*Sayfa:*
○ ○ ○ ○ ○ ○ ○

Kısa bir süre önce bianet’te “Dergilerin Dilleri” başlığıyla bir yazı dizisine başladım. Bu yazı dizisinde Türkiye’de ve Kürdistan’da farklı dillerde çıkarılan ve yeteri kadar okuyucuya ulaşamayan dergilerin çıkış serüvenlerini ele alıyorum.
Bu bağlamdaki ilk yazım, Anadolu Kürtleri tarafından 20 yıldır çıkarılan Bîrnebûn dergisinin hikâyesiydi. Bu yazıda hem Bîrnebûn’un çıkış amacından, hem de kısaca Kürt gazeteciliğinin sürgün macerasından bahsetmiştim.
Bu yazıda yine bir Kürt dergisinden ve sürgünden söz edeceğim.

○ ○ ○ ○ ○ ○ ○

*Verilen öğeler:*
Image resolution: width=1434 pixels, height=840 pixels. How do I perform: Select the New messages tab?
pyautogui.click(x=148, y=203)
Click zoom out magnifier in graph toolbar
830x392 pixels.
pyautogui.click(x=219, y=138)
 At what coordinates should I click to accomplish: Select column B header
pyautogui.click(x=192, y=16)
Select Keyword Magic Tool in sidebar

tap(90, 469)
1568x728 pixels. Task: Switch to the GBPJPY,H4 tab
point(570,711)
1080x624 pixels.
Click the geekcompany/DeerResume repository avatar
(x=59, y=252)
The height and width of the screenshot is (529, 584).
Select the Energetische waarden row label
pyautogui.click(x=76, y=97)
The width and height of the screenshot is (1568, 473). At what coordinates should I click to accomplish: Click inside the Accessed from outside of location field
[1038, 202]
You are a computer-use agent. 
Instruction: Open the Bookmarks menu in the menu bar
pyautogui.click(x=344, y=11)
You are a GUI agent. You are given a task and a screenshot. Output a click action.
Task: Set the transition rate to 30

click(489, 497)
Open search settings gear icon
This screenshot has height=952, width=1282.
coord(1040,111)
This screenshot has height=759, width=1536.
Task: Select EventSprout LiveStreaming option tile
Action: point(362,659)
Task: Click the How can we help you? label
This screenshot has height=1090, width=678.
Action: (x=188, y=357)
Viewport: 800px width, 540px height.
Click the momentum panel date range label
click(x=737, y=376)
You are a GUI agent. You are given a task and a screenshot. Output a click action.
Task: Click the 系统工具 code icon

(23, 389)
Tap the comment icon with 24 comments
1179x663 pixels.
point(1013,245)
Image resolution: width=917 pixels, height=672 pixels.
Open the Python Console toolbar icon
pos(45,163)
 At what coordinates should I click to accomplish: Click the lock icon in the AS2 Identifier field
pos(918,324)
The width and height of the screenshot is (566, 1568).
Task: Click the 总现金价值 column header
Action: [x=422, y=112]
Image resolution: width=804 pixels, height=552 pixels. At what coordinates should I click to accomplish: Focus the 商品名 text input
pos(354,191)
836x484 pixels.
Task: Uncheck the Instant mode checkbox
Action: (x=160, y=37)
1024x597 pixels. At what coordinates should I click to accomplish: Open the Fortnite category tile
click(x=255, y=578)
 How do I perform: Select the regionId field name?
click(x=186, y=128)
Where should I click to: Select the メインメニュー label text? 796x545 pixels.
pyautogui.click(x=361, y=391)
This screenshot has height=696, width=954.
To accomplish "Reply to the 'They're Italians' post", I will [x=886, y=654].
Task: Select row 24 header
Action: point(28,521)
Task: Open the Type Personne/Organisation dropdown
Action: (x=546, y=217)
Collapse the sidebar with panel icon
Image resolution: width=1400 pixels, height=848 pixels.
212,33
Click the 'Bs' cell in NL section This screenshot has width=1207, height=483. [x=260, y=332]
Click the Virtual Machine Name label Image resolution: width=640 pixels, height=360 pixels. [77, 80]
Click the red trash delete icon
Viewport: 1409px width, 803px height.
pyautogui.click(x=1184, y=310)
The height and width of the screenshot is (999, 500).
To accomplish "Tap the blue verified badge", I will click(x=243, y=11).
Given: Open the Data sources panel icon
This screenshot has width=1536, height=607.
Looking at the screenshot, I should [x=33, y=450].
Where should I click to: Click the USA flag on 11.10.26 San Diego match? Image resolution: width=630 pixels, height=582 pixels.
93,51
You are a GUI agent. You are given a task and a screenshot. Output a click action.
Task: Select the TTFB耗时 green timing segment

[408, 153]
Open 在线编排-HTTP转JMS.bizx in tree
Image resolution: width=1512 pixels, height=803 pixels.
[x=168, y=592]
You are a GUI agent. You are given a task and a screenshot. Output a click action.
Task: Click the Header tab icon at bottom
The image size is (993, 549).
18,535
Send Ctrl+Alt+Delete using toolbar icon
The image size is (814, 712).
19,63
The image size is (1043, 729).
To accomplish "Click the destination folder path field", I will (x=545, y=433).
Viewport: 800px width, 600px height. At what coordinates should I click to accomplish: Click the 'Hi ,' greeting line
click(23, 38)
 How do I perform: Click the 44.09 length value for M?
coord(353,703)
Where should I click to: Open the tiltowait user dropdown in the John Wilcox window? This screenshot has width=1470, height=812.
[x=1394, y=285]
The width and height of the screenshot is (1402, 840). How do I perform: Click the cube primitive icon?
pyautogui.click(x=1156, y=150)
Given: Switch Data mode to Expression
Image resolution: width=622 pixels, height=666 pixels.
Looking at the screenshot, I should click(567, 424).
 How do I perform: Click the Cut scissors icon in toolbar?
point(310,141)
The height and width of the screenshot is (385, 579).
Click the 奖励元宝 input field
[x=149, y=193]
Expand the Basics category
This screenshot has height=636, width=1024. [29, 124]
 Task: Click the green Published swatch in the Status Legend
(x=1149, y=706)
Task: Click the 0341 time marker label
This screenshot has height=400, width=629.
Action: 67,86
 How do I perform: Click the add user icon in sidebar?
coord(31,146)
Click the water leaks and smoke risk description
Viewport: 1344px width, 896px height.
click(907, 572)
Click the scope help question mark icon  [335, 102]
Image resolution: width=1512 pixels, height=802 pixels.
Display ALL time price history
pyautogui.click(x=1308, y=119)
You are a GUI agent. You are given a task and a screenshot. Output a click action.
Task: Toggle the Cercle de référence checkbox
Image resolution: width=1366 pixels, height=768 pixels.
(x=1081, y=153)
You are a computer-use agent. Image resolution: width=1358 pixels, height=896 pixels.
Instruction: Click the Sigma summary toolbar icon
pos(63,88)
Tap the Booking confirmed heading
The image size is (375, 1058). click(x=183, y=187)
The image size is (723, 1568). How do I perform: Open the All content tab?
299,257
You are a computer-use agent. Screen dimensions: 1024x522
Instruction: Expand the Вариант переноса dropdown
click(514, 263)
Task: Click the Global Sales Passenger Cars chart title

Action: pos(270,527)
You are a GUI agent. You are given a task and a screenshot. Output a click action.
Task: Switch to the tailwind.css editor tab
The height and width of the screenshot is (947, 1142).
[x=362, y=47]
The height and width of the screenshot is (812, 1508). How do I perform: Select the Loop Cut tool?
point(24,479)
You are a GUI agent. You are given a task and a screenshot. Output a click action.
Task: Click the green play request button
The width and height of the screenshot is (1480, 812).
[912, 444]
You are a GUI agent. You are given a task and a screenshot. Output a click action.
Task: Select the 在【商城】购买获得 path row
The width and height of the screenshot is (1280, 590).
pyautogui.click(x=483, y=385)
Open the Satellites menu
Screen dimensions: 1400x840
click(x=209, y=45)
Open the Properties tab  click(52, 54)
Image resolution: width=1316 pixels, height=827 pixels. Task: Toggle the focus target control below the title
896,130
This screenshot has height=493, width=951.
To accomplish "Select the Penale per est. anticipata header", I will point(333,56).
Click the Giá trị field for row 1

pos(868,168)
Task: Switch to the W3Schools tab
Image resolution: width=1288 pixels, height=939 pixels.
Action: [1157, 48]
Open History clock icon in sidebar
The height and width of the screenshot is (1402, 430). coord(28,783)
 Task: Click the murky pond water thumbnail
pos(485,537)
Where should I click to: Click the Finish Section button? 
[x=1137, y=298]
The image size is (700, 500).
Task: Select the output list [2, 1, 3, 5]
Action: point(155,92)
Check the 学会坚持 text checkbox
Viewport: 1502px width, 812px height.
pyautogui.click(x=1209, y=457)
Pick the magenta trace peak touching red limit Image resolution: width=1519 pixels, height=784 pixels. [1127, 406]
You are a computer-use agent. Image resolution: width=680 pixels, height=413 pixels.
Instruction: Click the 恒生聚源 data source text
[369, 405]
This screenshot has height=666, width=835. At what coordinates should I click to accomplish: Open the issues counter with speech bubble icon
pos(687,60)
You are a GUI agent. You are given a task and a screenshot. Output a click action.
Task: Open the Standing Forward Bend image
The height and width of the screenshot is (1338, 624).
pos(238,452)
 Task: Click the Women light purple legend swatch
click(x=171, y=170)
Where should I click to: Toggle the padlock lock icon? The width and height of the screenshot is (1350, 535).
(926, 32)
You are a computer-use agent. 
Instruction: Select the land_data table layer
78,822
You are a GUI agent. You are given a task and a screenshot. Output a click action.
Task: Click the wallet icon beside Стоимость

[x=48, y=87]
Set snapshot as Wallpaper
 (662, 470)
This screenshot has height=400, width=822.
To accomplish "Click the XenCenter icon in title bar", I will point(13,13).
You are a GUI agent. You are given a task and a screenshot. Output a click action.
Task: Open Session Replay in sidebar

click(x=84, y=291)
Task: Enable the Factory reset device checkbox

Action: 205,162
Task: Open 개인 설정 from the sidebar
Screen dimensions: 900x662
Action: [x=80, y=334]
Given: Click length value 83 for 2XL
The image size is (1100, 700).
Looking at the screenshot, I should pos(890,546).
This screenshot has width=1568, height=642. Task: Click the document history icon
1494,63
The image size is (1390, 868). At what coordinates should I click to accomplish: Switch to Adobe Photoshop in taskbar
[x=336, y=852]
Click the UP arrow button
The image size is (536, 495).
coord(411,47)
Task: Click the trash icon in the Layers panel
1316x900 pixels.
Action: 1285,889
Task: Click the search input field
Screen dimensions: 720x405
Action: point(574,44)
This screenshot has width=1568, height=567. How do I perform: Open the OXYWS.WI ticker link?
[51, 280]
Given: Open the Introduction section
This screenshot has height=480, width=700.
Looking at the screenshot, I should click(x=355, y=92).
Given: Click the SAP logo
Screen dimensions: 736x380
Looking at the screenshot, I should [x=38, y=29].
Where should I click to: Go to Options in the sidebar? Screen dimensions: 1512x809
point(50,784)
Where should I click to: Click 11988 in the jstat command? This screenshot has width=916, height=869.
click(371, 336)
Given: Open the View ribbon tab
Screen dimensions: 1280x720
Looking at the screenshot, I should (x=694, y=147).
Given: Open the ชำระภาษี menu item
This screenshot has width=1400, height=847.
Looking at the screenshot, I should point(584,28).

○ ○ ○ ○ ○ ○ ○

*Alıştırma amacı:*
Sayfanın "Kısa bir süre" ifadesiyle başlayıp "serüvenlerini ele alıyorum." ifadesine kadar (bu ifade dahil) süren bölümünü hiçbir değişiklik yapmadan yeniden yazın.

*Yazılı çözüm:*
Kısa bir süre önce bianet’te “Dergilerin Dilleri” başlığıyla bir yazı dizisine başladım. Bu yazı dizisinde Türkiye’de ve Kürdistan’da farklı dillerde çıkarılan ve yeteri kadar okuyucuya ulaşamayan dergilerin çıkış serüvenlerini ele alıyorum.